Here is a pic I took in a hardware store in Italy.  

Many fitting manufacturers still cut "hemp" threads with serrations to keep the hemp from unraveling as you thread it all together.


----------



## Sid (Nov 2, 2015)

That's crazy about the hemp, never heard of it before this thread.

I tried just lots of tape and dope and it's holding the 50 psi cold just fine, so I'm leaving it alone unless it ever starts to leak.
.


----------



## 711mhw (Nov 2, 2015)

I just went through the BSPP deal on some hydraulic components.

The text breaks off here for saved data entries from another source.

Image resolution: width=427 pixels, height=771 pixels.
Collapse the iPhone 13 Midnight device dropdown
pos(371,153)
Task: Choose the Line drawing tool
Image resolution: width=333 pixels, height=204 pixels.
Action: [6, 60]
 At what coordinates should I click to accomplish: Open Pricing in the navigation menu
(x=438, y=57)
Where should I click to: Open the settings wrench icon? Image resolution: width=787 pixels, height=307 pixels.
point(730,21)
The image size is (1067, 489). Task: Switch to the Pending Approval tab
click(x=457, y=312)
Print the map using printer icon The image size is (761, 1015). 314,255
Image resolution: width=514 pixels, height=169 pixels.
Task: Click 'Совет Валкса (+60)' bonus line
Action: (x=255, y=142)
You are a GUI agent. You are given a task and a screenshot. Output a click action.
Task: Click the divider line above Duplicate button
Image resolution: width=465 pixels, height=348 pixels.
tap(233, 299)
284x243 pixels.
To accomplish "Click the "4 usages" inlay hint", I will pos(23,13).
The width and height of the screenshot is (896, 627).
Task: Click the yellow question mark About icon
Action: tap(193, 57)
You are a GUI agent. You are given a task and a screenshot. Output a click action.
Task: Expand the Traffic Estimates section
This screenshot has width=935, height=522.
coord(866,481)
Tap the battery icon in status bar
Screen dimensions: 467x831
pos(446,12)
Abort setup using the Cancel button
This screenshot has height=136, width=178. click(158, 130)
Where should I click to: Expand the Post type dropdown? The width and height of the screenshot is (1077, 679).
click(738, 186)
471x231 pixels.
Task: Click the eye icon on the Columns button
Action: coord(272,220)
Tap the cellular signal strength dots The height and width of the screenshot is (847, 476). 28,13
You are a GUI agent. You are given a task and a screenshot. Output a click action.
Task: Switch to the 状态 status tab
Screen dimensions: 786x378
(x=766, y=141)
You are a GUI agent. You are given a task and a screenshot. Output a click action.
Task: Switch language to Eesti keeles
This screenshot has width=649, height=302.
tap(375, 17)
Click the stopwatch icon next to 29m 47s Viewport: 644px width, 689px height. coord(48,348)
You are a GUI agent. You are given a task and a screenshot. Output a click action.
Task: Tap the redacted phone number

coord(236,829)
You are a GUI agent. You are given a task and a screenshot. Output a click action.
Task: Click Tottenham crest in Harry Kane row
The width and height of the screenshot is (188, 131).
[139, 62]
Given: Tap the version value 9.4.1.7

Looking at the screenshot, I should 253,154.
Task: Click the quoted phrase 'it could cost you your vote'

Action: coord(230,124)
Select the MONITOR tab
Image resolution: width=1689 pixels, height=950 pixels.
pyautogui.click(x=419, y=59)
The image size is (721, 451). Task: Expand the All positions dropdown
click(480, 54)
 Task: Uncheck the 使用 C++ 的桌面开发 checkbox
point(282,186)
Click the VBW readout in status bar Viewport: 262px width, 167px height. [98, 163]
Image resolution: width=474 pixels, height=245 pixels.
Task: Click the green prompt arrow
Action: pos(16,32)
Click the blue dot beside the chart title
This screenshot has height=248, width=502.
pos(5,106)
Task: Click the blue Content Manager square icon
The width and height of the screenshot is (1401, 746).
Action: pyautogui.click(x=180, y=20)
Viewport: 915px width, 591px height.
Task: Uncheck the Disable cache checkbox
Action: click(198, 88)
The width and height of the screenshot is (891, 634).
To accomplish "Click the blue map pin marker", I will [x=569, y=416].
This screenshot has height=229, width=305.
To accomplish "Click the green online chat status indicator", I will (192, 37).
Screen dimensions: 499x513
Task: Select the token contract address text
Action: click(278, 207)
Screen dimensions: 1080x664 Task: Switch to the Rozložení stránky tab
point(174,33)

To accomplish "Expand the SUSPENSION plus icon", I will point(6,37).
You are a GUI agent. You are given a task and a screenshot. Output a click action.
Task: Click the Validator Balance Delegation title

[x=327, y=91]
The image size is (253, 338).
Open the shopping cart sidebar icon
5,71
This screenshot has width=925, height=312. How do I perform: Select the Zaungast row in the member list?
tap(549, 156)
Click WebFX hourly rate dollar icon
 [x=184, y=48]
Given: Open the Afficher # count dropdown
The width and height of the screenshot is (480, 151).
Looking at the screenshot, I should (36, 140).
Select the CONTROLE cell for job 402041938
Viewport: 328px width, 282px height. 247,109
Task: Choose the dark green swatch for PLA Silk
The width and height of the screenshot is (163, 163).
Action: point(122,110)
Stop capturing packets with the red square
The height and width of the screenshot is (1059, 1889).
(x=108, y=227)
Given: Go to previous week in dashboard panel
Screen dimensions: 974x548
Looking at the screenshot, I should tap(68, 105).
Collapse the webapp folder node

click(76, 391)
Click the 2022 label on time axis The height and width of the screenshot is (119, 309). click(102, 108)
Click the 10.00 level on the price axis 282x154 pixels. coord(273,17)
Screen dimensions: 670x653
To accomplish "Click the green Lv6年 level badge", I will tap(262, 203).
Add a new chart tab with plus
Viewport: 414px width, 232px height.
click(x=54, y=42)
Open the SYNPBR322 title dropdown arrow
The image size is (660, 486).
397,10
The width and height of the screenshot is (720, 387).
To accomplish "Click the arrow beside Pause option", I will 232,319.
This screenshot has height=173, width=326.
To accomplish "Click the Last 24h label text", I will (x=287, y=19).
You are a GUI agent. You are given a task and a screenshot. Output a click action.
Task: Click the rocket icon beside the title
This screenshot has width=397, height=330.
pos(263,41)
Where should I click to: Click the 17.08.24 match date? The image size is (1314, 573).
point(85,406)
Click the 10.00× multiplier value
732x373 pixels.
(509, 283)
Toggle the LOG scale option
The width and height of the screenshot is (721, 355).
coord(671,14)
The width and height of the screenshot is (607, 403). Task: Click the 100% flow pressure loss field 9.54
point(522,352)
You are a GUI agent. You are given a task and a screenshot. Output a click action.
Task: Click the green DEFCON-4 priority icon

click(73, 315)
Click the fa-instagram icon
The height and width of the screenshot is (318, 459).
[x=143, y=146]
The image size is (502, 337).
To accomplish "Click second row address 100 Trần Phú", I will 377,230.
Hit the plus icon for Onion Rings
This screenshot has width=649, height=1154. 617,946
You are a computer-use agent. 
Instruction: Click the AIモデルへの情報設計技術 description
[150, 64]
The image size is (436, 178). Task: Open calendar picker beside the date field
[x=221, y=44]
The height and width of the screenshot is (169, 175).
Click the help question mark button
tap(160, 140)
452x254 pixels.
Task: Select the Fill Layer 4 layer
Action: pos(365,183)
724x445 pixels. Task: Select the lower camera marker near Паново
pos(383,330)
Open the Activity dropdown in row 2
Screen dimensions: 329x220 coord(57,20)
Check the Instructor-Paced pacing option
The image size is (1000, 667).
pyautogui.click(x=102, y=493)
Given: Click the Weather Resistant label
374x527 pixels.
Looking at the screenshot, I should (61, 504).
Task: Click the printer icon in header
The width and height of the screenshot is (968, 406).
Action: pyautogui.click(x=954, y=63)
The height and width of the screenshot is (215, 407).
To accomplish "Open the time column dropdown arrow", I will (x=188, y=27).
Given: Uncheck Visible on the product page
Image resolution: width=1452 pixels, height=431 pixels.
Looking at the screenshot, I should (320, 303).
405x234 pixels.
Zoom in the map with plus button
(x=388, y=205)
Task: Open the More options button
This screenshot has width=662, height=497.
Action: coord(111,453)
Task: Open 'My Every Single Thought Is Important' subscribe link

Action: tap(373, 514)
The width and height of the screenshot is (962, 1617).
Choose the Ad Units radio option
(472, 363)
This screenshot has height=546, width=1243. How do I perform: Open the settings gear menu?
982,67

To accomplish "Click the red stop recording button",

These folks have a good selection.
http://www.discounthydraulichose.com/Steel_Fittings_and_Adapters_s/21.htm


----------



## DaveBP (Nov 2, 2015)

My Tarm Solo came with a small hank of hemp and a tube of plumbing paste to go with it for piping it up.


----------



## salecker (Nov 6, 2015)

I used hemp on my build,it takes a little longer to score the threads and cover with hemp then a little pipe dope to hold everything as you install.I had over 150 threaded joints on the first stage of my build and had no leaks.
 When i tested my tanks i tried 3 different methods. Just Teflon tape,just pipe dope,and the hemp method.I tightened all the plugs about the same.All the Teflon ones leaked and with more tightening most stopped leaking.About half of the pipe dope ones leaked and stopped with more tightening.None of the hemp one leaked.I was sold on the hemp way.
 Any threaded joints i do now are all hemp unless it is just temporary.To date nothing with hemp on it has leaked.
 Everyone asks what the hair is hanging off my fittings.


----------



## DaveBP (Nov 6, 2015)

> Everyone asks what the hair is hanging off my fittings.



I ran a propane torch over that hair and most of it burned off in seconds. 

Loctite (now owned by a German company) marketed their #55 product for a while but I'm not certain that they haven't withdrawn it now. It didn't require using any dope. Their Utoob video recommended squeezing lightly with the plier jaws over the threads to rough them up. That seemed like heresy to my inner machinist but I got tired of filing nicks in the thread crowns and started doing it as they showed. Not a single leak then or since. 

And I did end up moving a couple fittings back out a little and those didn't leak either. As they promised.


----------



## maple1 (Nov 6, 2015)

I looked for the Loctite products around here when I did my install but couldn't find any.


----------



## DaveBP (Nov 6, 2015)

I found some on eebay. But like I said, it only shows up occasionally. They seem to have given up on it in US market.

Anybody know for sure?


----------



## Whitepine2 (Nov 7, 2015)

This is what we have used for years good for gas,water,oil etc.
Have used it on hydraulic pipes and hose without any problems,good stuff. 




*Rectorseal 25551 8-Ounce No. 5 Pipe Thread Sealant*
by Rectorseal
$11.29_Prime(4-5 days)_
More Buying Choices
$7.98new(49 offers)
_4.8 out of 5 stars_ 6
FREE Shipping on orders over $35
Industrial & Scientific:See all 402 items


----------



## jrod770 (Nov 8, 2015)

Whitepine2 said:


> This is what we have used for years good for gas,water,oil etc.
> Have used it on hydraulic pipes and hose without any problems,good stuff.
> 
> 
> ...


x 2 on what white pine said.  It's what grandpa used. it's what we use.  No Teflon on top of it. just the pipe dope only.  I am a commercial/residential plumber and use it all day long.  I have never had leaks because of the pipe dope and have always thought it to be a waste of time to add Teflon on top of the pipe dope.


----------



## maple1 (Nov 8, 2015)

I put dope on top of Teflon when I did mine. Trying to wrap dope sounds kind of messy?


----------



## Whitepine2 (Nov 11, 2015)

jrod770 said:


> x 2 on what white pine said.  It's what grandpa used. it's what we use.  No Teflon on top of it. just the pipe dope only.  I am a commercial/residential plumber and use it all day long.  I have never had leaks because of the pipe dope and have always thought it to be a waste of time to add Teflon on top of the pipe dope.


I worked with hydraulics for years and used rectorseal talking 3,000+ PSI and works for me this is all I've used
and don't know of anything better.


----------